--- start DOCUMENT SEGMENT ---

Black fur, white paw, no mercy; and a boss you look up to


Black fur, white paw, no mercy; and a boss you look up to

25 September 2025

Welcome to issue 7 of Tales from the Chase, a weekly newsletter for Cranborne Chase. Local events. Odd tales. Mildly strange goings-on. All delivered by email, free, and occasionally unhinged (in a charming way). Was this email forwarded to you? You can sign up for free by clicking below!

Hello fellow wanderers of the Chase!

Welcome back to another week of Tales from the Chase, where we uncover the odd, the unexpected, and the delightfully quirky corners of Cranborne Chase. From hidden histories to curious creatures, strange stories to secret spots, there’s always something to surprise even the most seasoned explorer. This week, the Chase has a few surprises waiting for us (as usual)…

Featured this week:

  • some great events lined up over the next seven days, see what's catching our eye below
  • black fur, white paw, no mercy. Shade the cat has been exposing secrets longer than you’ve been alive. Read all about him in our new feature, Lore of the Chase: Field notes from the folklorist's notebook, by Isla Cobb
  • Hubert's guide to Bishopstone, a parish of many parts
  • a range of other quirks, curios, and charmingly strange goings-on.

--- end DOCUMENT SEGMENT ---

GIVEN REQUEST 1
From the Tales from the Chase newsletter, extract the passage from "Welcome to issue" to "of the Chase!".
The records that come next are unrelated to the newsletter text above.

--- start DATASET ---

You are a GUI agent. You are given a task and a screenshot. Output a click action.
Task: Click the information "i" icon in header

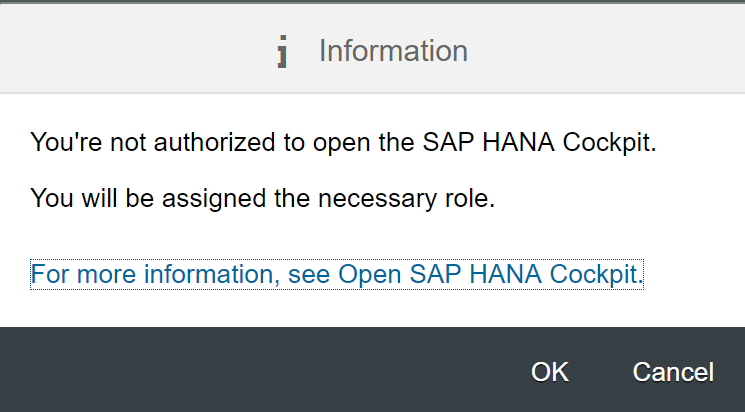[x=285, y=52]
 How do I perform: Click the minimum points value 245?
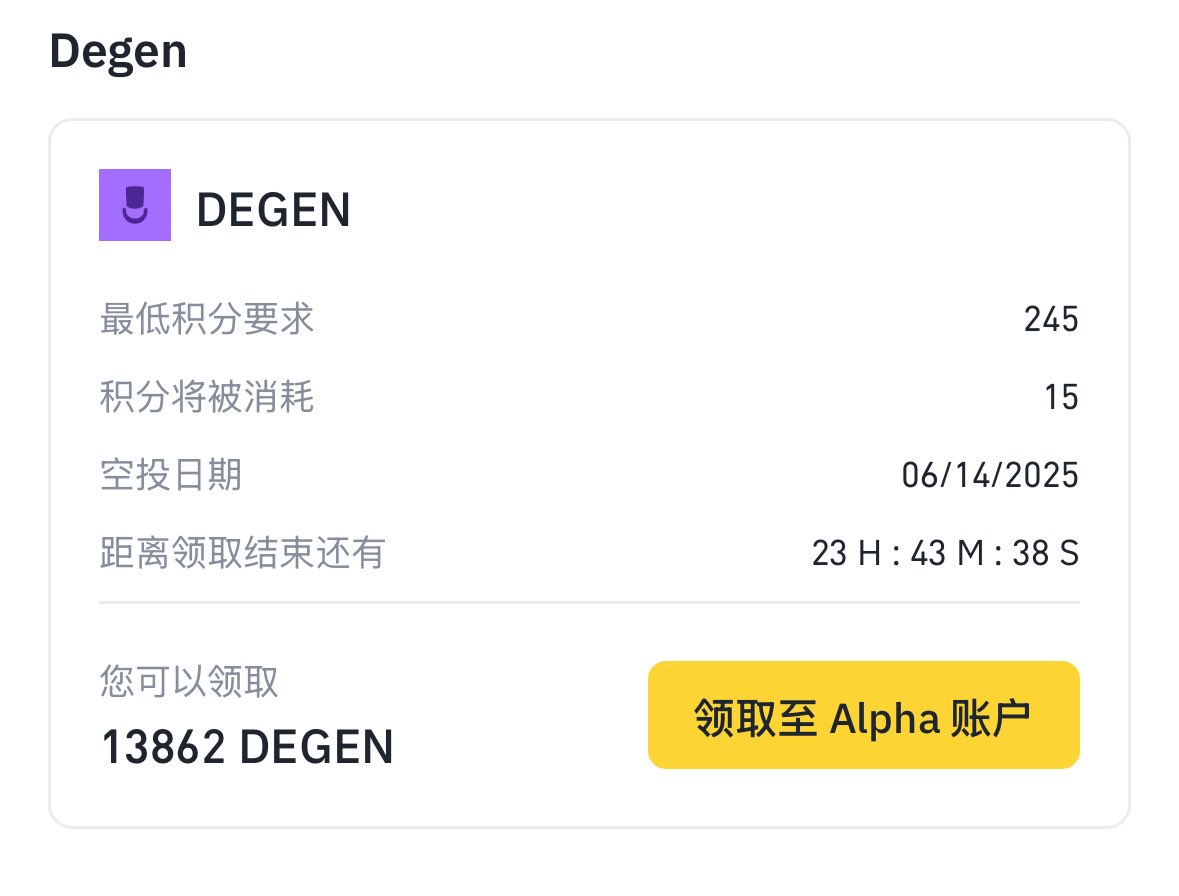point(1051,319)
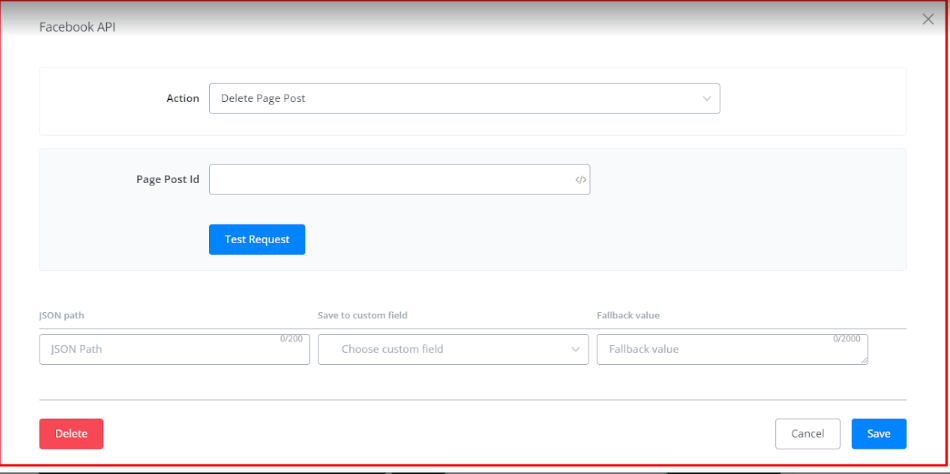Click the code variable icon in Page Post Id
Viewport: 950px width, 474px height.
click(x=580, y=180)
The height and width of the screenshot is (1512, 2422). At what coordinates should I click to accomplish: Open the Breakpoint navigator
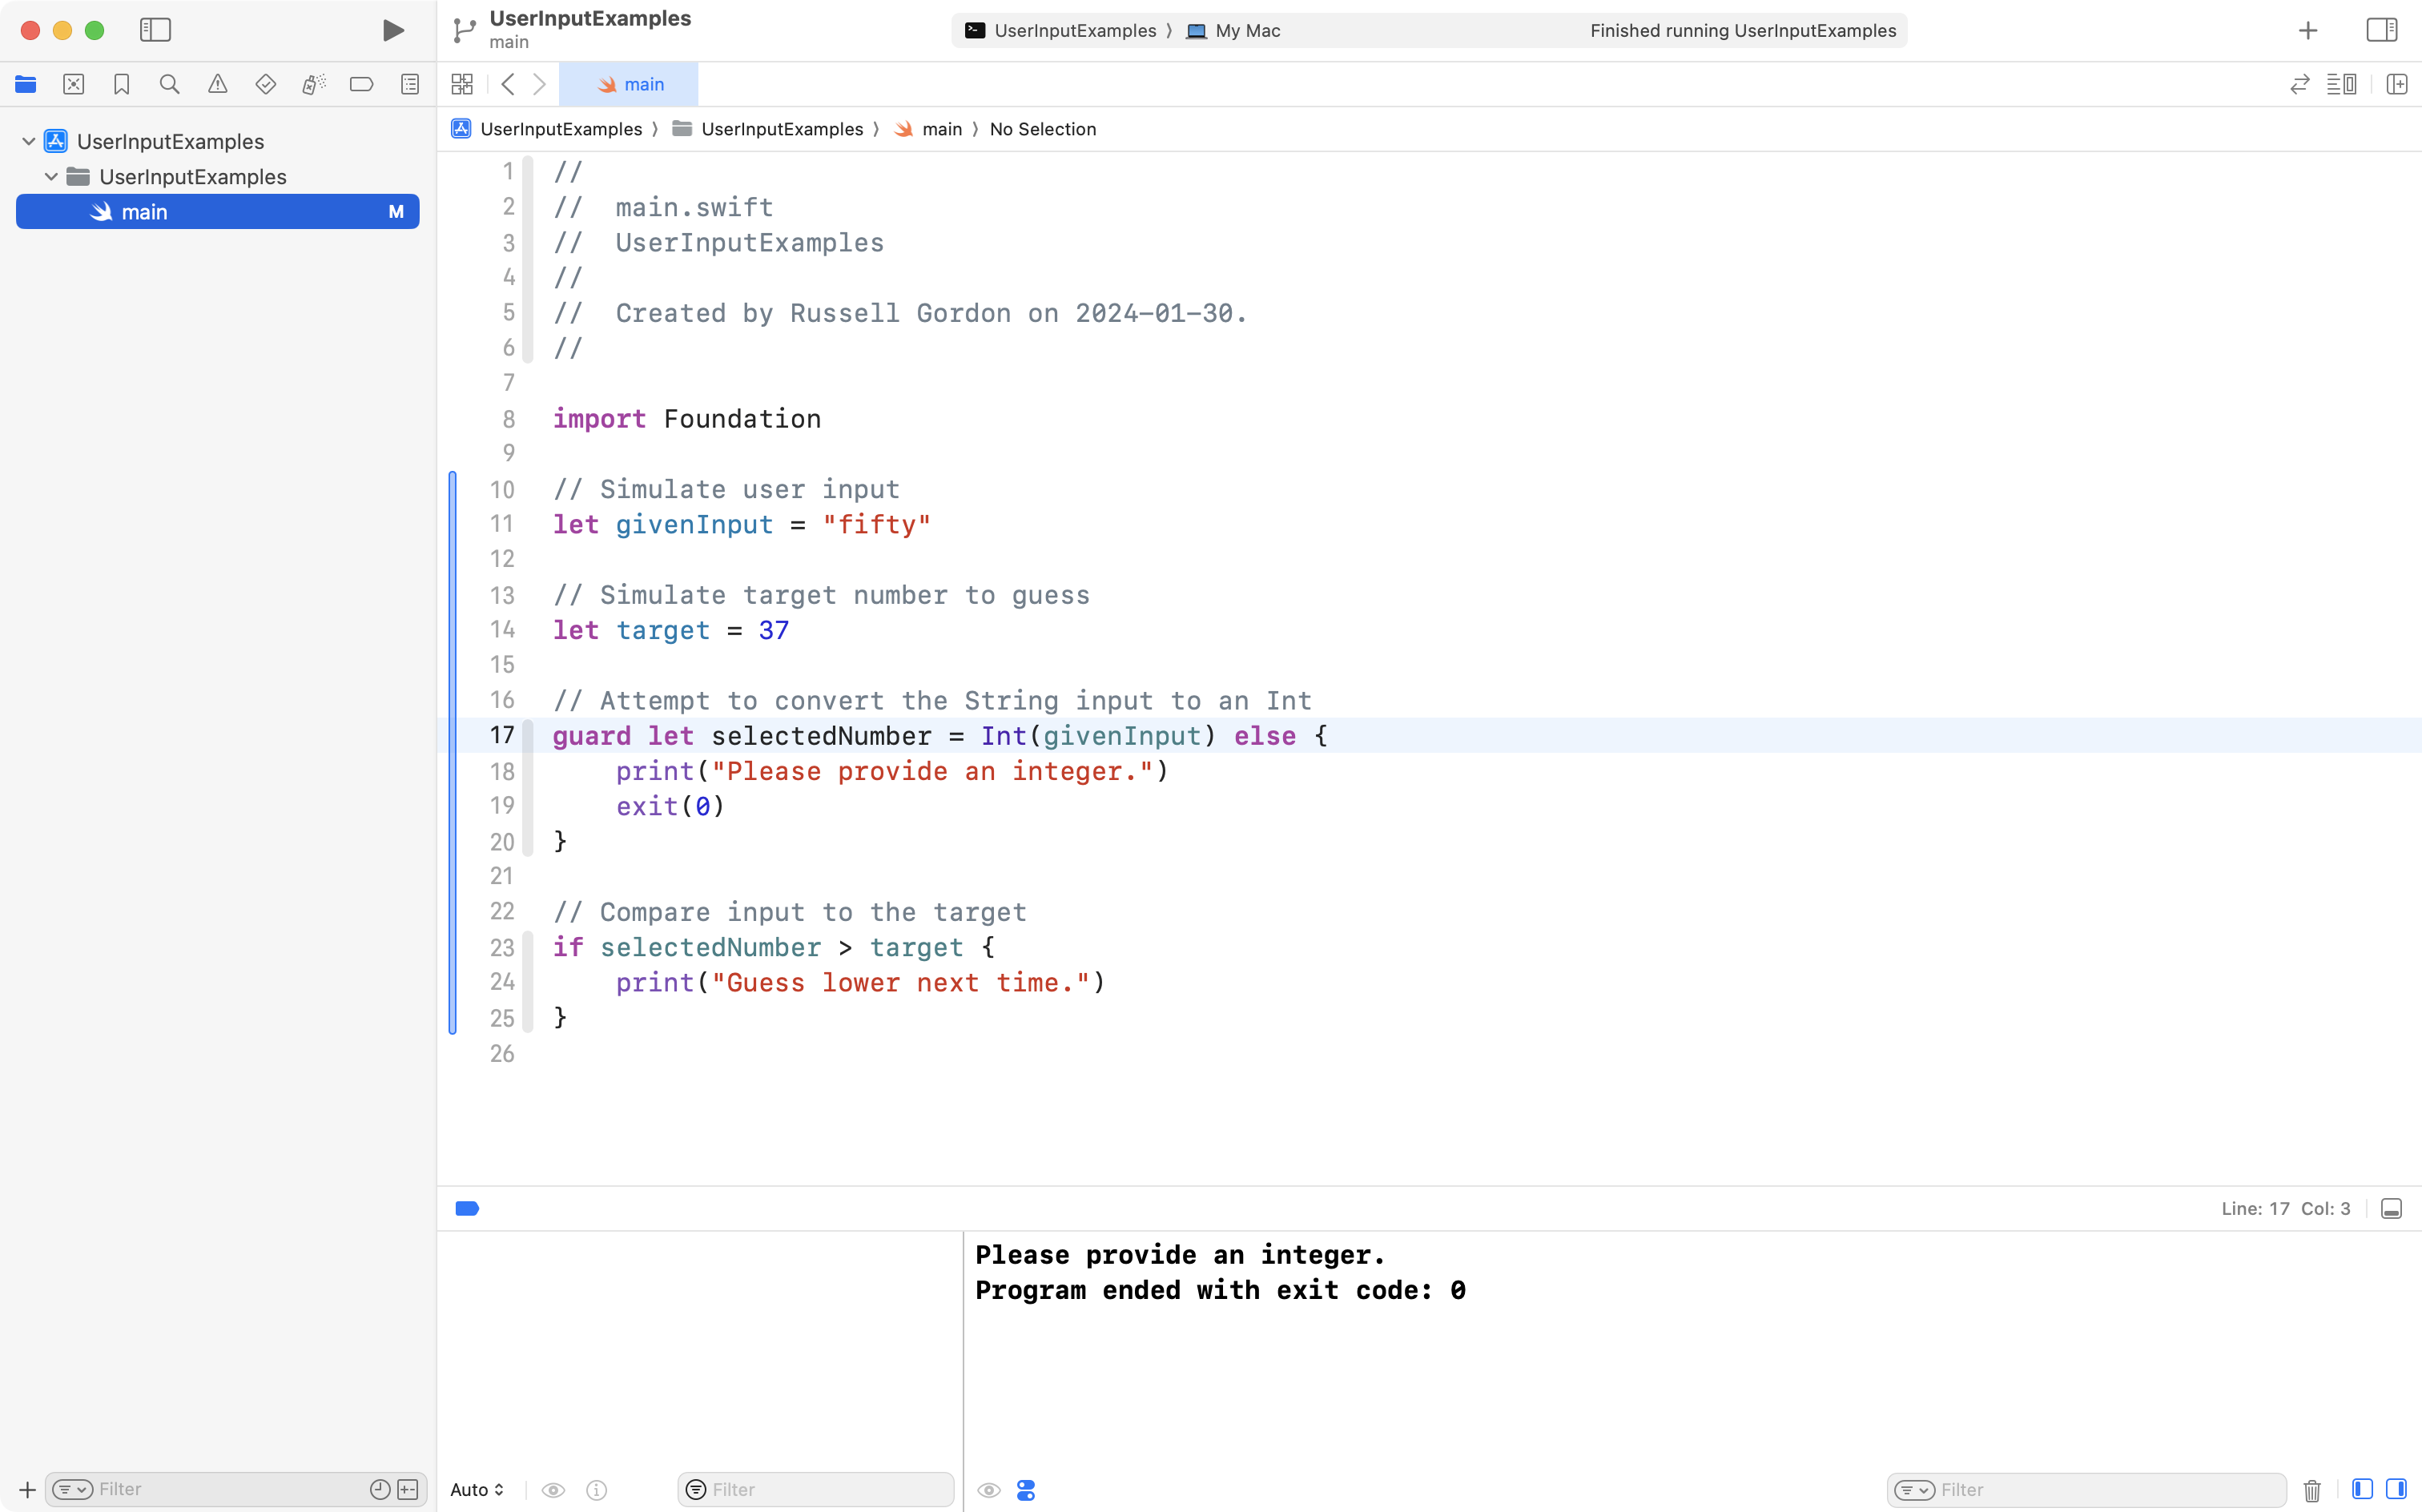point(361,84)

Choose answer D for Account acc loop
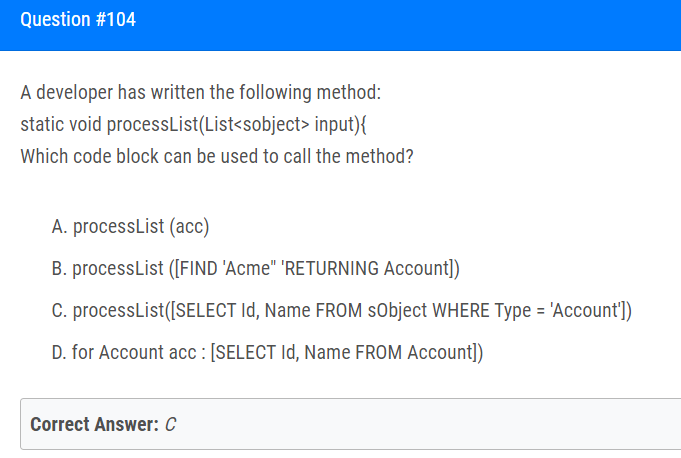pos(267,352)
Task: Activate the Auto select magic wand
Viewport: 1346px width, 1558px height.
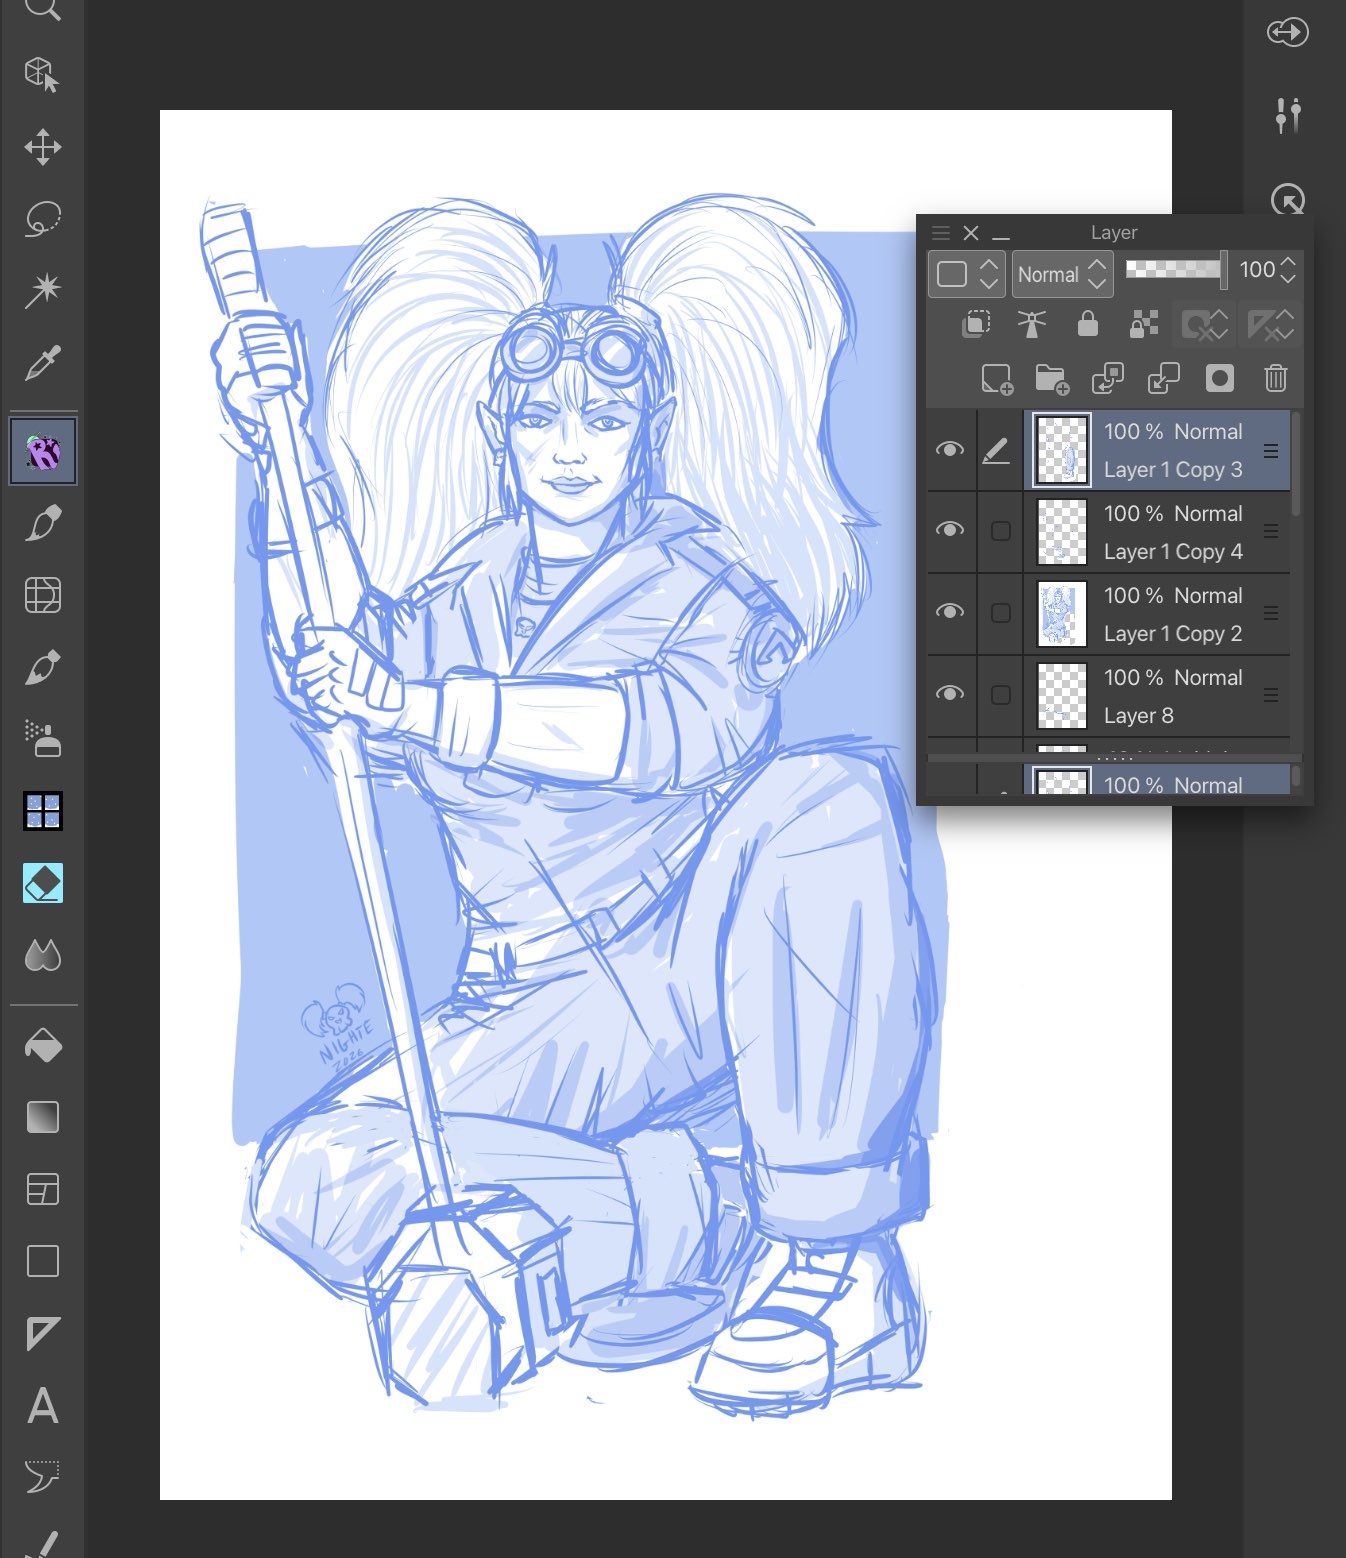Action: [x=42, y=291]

--- end DATASET ---

GIVEN REQUEST 2
Rewrite the records, replacing "screenshot" with "screen capture" and changing nothing else. Leave the pictures out.

TASK ANSWER 1
Welcome to issue 7 of Tales from the Chase, a weekly newsletter for Cranborne Chase. Local events. Odd tales. Mildly strange goings-on. All delivered by email, free, and occasionally unhinged (in a charming way). Was this email forwarded to you? You can sign up for free by clicking below!

Hello fellow wanderers of the Chase!

TASK ANSWER 2
You are a GUI agent. You are given a task and a screen capture. Output a click action.
Task: Click the information "i" icon in header

[x=285, y=52]
 How do I perform: Click the minimum points value 245?
point(1051,319)
Click the code variable icon in Page Post Id
Viewport: 950px width, 474px height.
click(x=580, y=180)
The height and width of the screen capture is (1512, 2422). At what coordinates should I click to accomplish: Open the Breakpoint navigator
point(361,84)

Choose answer D for Account acc loop
pos(267,352)
Task: Activate the Auto select magic wand
Viewport: 1346px width, 1558px height.
Action: [x=42, y=291]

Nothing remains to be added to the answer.